Strengths and Weaknesses of the Evidence:
Of the included 46 prospective clinical trials, 10 studies were RCTs, of which four were judged to be at a high risk of bias and the remaining six were considered to have unclear risk of bias, making the overall evidence limited. Most of the studies had a mean follow-up time of less than 3 years. The included studies exhibited significant variation in terms of the type of implant system or biomaterials used, antibiotic use, oral location of implant, loading protocol and prosthesis delivered. The authors performed multivariable Poisson regression analysis to determine annual failure rate based on follow-up time, antibiotic use, reason for extraction and oral location of implant; they found low heterogeneity but did not consider other variables such as type of prosthesis delivered. Also, the included studies did not focus on any of the patient-centered outcomes such as morbidity or cost of treatment, but focused only on surrogate end points (soft tissue and hard tissue changes around implants and aesthetic outcomes). Since some of the included studies have small sample size, publication bias can threaten the validity of the results.
Implications for Dental Practice:
This review suggests that immediate implant placement in select clinical situations exhibits a very low short-term annual failure rate (1.6 percent). As the results are based on short-term data, the possibility of long-term biological, technical and esthetic complications associated with implants and the prostheses they support cannot be completely ruled out. Due to the lack of control groups in the assessment, this review does not provide recommendation on the optimal timing of implant placement.

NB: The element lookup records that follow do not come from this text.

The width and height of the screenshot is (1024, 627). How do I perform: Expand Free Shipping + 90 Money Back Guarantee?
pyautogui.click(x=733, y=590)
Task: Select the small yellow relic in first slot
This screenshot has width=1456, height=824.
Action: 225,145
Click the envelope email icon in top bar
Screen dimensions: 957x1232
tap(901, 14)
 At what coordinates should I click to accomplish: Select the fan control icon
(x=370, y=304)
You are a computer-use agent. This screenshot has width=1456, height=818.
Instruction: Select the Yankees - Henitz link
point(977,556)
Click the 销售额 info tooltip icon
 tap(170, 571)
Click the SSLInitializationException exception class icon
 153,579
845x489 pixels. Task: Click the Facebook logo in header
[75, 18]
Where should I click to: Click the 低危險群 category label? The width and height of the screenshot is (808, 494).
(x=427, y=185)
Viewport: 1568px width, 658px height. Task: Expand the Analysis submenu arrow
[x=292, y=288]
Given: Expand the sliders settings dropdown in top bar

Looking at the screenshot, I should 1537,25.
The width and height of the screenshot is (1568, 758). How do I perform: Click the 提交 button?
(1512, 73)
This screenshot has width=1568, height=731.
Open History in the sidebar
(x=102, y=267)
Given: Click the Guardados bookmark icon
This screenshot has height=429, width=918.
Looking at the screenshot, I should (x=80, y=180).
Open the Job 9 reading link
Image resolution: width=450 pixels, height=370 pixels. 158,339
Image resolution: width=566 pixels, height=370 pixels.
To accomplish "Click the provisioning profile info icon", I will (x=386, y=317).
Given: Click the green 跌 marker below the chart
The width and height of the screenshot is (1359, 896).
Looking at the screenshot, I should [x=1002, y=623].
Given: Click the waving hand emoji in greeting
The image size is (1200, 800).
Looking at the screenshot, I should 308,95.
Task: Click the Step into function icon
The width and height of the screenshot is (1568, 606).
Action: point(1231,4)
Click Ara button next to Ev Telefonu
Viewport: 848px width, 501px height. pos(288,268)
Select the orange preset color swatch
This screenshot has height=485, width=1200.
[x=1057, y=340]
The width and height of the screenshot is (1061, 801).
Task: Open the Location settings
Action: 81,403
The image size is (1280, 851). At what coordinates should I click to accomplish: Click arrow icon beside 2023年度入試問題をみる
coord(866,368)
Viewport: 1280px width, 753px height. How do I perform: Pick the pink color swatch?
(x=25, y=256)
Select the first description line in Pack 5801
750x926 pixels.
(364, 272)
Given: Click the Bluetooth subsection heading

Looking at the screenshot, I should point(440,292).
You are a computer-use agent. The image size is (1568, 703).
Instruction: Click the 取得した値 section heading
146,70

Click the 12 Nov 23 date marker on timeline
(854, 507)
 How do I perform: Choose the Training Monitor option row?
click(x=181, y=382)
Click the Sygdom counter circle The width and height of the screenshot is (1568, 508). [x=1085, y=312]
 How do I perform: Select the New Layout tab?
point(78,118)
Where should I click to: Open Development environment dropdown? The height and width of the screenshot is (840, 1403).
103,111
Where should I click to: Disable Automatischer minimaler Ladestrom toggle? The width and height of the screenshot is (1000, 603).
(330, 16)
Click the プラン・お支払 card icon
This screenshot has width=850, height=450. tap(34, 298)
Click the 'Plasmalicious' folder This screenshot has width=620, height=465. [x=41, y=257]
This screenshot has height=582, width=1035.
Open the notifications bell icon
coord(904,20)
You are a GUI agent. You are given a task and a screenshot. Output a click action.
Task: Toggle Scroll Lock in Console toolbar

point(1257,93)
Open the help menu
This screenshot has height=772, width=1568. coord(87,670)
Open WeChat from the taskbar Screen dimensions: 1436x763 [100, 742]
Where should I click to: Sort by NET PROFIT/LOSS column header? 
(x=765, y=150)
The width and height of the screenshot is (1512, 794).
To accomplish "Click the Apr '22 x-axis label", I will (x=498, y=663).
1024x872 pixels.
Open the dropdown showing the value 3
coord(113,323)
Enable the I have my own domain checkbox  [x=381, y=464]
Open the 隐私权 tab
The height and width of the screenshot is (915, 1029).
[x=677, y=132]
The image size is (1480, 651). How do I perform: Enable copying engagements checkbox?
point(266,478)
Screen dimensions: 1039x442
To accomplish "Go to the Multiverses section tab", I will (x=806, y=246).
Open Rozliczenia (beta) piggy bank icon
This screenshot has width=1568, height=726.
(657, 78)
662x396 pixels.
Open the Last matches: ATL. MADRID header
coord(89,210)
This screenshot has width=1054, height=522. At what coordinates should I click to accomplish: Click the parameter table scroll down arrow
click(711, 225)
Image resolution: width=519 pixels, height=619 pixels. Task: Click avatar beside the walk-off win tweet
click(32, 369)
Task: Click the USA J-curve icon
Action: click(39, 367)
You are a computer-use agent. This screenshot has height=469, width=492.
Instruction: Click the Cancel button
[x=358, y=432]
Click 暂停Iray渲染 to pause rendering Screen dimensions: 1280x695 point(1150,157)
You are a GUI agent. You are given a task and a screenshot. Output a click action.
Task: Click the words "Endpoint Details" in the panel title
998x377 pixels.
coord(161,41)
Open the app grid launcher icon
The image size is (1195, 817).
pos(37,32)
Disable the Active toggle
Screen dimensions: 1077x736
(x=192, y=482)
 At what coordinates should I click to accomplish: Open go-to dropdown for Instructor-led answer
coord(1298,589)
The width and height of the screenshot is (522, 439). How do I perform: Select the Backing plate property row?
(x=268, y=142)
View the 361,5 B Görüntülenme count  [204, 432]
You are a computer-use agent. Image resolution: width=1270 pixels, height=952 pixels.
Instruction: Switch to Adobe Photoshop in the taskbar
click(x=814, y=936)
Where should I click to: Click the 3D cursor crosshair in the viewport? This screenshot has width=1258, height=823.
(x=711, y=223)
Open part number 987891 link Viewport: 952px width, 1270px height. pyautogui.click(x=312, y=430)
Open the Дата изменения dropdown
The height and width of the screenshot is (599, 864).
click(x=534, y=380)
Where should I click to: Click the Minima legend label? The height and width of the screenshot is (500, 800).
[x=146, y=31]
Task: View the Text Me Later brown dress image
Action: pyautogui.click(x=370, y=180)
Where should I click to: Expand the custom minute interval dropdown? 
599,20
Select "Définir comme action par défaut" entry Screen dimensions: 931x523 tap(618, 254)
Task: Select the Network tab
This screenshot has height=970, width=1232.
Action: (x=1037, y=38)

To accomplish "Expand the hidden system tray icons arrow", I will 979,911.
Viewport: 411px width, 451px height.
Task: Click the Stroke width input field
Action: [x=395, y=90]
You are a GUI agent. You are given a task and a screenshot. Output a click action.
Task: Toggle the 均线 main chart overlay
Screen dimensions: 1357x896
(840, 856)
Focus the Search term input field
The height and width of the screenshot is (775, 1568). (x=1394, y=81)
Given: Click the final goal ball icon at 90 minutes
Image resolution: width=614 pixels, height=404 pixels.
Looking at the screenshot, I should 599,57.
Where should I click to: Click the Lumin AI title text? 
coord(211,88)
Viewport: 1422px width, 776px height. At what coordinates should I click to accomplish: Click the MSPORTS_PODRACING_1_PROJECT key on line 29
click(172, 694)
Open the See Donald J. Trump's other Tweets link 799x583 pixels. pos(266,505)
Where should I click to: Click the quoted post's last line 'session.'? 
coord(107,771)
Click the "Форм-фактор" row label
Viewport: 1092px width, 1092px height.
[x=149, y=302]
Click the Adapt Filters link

1. Chen ST, Wilson TG Jr, Hämmerle CH. Immediate or early placement of implants following tooth extraction: review of biologic basis, clinical procedures, and out-comes. Int J Oral Maxillofac Implants 2004;19 Suppl:12-25.
2. Esposito M, Grusovin MG, Polyzos IP, et al. Timing of implant placement after tooth extraction: immediate, immediate-delayed or delayed implants? A Cochrane systematic review. European Journal of Oral Implantology. 2010; 3(3):189-205.